Publication vidéo versus publication texte

La communication de crise gouvernementale avec l’article de la MAP (agence de presse officielle marocaine) publié le 20/07/2022 n’a eu que peu d’impact puisque les publications sur twitter ont stagné alors qu’elles enregistraient un trend baissier depuis le 16/07/2022. A contrario, les publications vidéo (notamment celles de l’ancien Chef du gouvernement et des responsables du parti qui dirige la coalition gouvernementale) ont donné un nouvel élan à la contestation. La vidéo reste une arme à double tranchant. Son impact est important pour diffuser de l’information massivement. Elle a une place importante dans la gestion de crise mais exige une préparation et une analyse profonde des arguments des contestataires auxquelles elle doit apporter des réponses.

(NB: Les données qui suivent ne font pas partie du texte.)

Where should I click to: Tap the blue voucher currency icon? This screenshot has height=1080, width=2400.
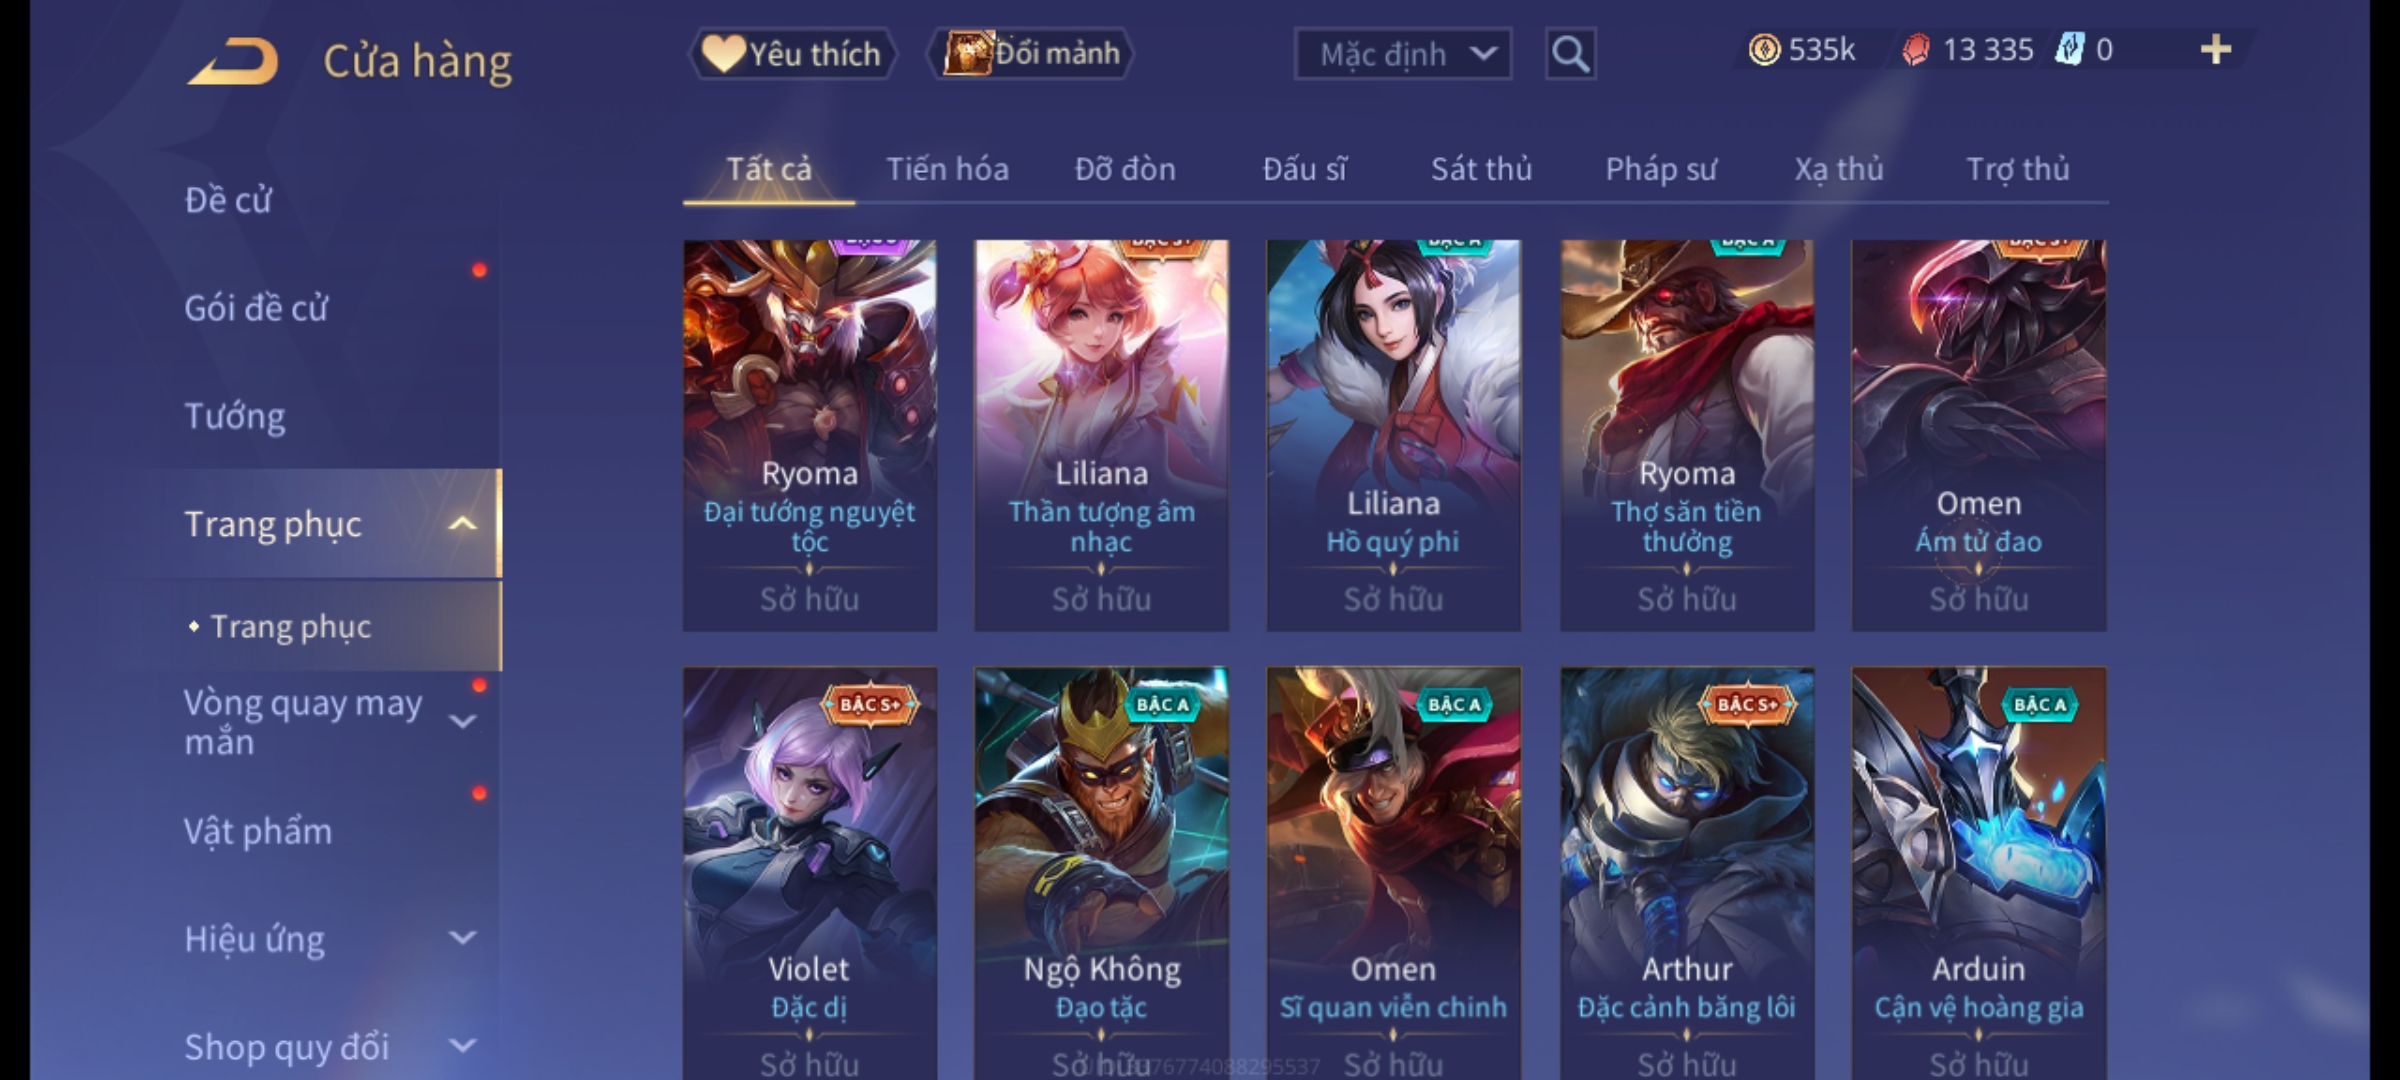tap(2069, 49)
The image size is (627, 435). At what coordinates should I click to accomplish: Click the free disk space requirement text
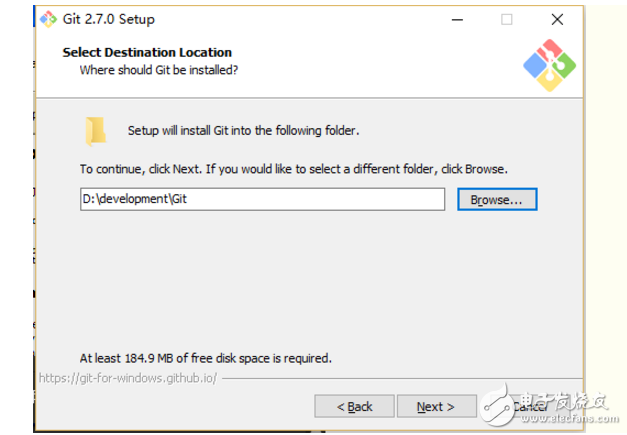coord(205,357)
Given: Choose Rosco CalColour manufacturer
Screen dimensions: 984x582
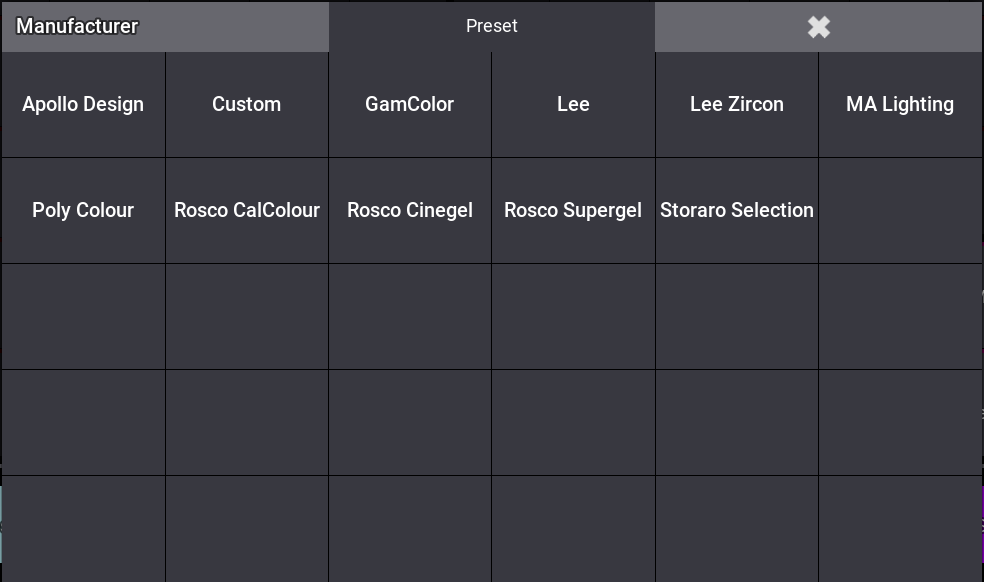Looking at the screenshot, I should [246, 211].

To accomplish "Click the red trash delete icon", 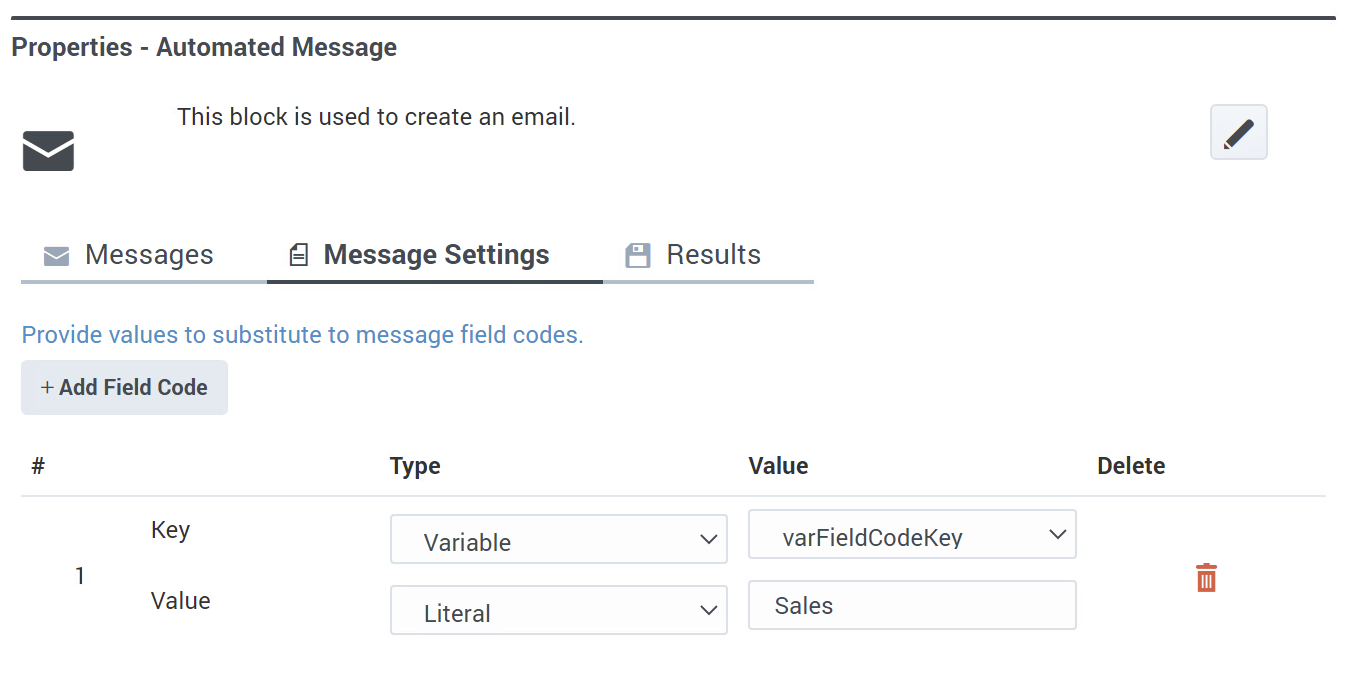I will 1206,577.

[1] Gestion de crise, lien : https://portail-ie.fr/resource/ glossary/76/gestion-de-crise

[2] www.cowatchtool.com

[3] Le Matin, Carburants : Nouvelle hausse du gasoil ce samedi, le prix dépasse 16,50DH/L, 02/07/2022, Lien : https://lematin.ma/ express/2022/carburants-nouvelle-hausse-gasoil-samedi-prixdepasse-1650dhl/377941.html

[4] La surcrise est la conséquence de décisions prises par des acteurs internes ou externes qui peuvent mettre en péril une organisation.